What is expected.
Please return, word for word, the line containing "Click the eye on the image's right side" and each line after it through the end of the data below, and nothing else.

[Input data — start]

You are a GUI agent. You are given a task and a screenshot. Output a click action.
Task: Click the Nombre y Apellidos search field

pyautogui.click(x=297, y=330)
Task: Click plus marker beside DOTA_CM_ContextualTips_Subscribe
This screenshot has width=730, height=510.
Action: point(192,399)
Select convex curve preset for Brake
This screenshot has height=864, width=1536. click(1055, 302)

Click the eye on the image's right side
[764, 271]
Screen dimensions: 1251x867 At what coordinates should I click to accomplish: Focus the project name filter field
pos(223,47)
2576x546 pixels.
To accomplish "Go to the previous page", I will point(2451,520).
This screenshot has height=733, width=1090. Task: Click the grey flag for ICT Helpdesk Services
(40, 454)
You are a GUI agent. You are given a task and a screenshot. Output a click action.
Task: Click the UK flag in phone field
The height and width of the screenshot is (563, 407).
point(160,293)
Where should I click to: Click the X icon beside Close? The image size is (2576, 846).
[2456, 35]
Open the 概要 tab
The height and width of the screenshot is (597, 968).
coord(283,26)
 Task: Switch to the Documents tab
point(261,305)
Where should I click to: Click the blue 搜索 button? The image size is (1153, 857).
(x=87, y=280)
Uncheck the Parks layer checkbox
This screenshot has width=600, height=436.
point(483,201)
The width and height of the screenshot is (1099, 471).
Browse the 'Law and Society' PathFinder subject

[Input data — finish]

Response to the exercise.
Click the eye on the image's right side
[764, 271]
Screen dimensions: 1251x867 At what coordinates should I click to accomplish: Focus the project name filter field
pos(223,47)
2576x546 pixels.
To accomplish "Go to the previous page", I will point(2451,520).
This screenshot has height=733, width=1090. Task: Click the grey flag for ICT Helpdesk Services
(40, 454)
You are a GUI agent. You are given a task and a screenshot. Output a click action.
Task: Click the UK flag in phone field
The height and width of the screenshot is (563, 407).
point(160,293)
Where should I click to: Click the X icon beside Close? The image size is (2576, 846).
[2456, 35]
Open the 概要 tab
The height and width of the screenshot is (597, 968).
coord(283,26)
 Task: Switch to the Documents tab
point(261,305)
Where should I click to: Click the blue 搜索 button? The image size is (1153, 857).
(x=87, y=280)
Uncheck the Parks layer checkbox
This screenshot has width=600, height=436.
point(483,201)
The width and height of the screenshot is (1099, 471).
Browse the 'Law and Society' PathFinder subject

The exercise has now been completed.